[Items from a data source]
■ ■ ■ ■
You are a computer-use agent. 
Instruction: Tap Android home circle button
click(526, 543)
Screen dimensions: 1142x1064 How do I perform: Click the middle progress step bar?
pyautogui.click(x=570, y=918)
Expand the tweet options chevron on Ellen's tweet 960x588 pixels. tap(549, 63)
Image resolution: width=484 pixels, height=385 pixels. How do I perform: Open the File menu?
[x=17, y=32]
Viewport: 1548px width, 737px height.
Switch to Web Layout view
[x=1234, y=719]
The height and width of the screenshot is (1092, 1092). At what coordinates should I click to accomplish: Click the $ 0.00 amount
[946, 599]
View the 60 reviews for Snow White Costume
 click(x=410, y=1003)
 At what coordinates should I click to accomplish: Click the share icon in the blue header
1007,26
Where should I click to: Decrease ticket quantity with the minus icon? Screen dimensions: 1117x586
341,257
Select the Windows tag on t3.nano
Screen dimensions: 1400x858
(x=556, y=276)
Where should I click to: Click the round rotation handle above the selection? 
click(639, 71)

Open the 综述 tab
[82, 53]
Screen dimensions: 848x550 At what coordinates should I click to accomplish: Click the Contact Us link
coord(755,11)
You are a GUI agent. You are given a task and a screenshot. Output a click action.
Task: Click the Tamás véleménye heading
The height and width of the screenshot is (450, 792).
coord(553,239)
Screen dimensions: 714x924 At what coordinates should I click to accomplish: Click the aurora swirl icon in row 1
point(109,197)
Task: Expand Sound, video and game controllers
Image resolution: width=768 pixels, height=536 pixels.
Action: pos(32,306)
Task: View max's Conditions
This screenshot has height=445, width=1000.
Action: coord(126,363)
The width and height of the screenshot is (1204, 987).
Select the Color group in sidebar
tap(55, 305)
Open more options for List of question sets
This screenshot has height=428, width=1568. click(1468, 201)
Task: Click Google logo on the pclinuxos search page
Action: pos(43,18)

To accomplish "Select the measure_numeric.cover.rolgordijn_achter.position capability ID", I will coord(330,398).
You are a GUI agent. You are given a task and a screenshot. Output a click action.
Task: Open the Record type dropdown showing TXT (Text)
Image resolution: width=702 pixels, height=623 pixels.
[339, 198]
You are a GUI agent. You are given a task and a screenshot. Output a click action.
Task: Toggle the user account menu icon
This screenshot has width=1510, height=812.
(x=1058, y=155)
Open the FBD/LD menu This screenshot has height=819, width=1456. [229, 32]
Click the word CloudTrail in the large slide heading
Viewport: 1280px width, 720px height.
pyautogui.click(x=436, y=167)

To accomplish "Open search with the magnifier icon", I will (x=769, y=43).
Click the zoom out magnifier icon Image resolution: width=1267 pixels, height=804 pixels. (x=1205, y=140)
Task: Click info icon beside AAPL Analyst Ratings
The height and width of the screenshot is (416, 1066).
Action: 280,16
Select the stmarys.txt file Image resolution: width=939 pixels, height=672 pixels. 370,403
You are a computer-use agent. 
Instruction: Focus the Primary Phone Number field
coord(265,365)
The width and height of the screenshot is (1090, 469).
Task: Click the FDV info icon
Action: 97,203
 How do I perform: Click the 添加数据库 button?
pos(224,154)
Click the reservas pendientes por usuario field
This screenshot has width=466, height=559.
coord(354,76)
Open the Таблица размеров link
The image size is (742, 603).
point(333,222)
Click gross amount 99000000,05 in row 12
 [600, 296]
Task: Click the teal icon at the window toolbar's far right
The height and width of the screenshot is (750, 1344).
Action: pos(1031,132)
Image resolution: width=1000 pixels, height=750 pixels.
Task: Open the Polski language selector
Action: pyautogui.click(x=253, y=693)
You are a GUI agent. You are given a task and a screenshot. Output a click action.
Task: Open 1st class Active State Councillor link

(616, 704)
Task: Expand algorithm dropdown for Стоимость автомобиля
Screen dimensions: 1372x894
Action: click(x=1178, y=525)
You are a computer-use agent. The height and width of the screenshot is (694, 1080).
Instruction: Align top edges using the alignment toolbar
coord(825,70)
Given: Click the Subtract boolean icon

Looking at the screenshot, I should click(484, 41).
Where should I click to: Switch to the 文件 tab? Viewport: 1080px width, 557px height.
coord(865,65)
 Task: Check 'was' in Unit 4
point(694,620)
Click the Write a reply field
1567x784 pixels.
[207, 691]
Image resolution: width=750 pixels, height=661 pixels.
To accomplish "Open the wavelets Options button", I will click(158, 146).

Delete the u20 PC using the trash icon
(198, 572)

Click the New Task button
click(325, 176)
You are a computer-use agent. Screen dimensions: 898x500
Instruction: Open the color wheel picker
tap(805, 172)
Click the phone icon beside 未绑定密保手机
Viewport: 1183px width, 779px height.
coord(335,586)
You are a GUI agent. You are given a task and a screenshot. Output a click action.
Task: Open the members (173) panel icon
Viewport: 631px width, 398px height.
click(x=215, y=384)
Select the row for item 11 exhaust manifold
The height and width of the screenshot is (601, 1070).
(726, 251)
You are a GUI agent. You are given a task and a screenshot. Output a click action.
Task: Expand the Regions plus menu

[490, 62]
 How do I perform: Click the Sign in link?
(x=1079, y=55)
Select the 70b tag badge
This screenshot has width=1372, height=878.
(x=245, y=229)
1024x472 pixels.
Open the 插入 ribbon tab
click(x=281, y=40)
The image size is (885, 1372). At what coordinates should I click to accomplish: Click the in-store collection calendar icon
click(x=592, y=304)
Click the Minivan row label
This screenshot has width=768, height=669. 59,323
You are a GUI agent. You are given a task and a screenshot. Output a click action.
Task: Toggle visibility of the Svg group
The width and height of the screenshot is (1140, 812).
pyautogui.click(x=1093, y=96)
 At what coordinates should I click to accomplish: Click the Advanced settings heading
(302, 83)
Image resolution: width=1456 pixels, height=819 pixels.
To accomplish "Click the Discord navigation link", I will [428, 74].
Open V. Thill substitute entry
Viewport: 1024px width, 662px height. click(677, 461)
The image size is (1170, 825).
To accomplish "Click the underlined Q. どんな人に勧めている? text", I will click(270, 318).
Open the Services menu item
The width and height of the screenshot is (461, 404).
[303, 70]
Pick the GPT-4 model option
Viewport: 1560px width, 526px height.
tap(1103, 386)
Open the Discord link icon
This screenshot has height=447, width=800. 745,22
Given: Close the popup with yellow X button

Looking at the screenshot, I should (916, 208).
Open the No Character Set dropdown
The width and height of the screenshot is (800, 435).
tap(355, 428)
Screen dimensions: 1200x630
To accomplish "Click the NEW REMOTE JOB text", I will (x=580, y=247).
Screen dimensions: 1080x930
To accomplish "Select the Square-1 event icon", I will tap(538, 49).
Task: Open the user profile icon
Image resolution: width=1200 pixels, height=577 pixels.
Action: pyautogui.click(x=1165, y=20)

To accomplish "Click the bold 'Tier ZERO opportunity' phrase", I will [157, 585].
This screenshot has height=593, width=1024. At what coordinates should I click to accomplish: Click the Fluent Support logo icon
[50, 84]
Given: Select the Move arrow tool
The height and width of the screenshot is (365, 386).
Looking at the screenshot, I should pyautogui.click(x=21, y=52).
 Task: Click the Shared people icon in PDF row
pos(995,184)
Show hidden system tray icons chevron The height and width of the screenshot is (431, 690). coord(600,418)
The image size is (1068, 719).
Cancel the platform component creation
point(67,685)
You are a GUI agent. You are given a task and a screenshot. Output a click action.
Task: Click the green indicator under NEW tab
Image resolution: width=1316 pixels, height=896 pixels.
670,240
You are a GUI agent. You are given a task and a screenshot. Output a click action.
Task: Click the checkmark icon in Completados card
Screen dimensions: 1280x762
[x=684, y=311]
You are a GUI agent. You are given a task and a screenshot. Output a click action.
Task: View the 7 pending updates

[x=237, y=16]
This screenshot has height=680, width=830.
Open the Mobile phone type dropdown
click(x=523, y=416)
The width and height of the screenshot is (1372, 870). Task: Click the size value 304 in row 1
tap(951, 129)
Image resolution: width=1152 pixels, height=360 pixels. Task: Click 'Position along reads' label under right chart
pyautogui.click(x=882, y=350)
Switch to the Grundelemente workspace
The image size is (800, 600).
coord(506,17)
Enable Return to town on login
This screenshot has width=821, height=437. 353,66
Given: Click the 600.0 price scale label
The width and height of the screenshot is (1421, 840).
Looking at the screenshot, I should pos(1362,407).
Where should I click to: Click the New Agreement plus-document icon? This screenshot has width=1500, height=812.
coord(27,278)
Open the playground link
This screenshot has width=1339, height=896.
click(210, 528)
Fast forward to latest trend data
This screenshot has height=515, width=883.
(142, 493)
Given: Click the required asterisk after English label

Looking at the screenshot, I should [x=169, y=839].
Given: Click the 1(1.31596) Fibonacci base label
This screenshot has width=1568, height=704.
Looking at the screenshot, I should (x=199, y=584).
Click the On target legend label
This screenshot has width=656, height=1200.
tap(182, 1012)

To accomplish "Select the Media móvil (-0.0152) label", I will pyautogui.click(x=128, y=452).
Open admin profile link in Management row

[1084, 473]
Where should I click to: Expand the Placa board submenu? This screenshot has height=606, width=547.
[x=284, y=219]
■ ■ ■ ■
--- EXERCISE GOAL ---
If a line in the records above contains the word "magnifier", copy it.

--- ANSWER FOR THE TASK ---
To accomplish "Open search with the magnifier icon", I will (x=769, y=43).
Click the zoom out magnifier icon Image resolution: width=1267 pixels, height=804 pixels. (x=1205, y=140)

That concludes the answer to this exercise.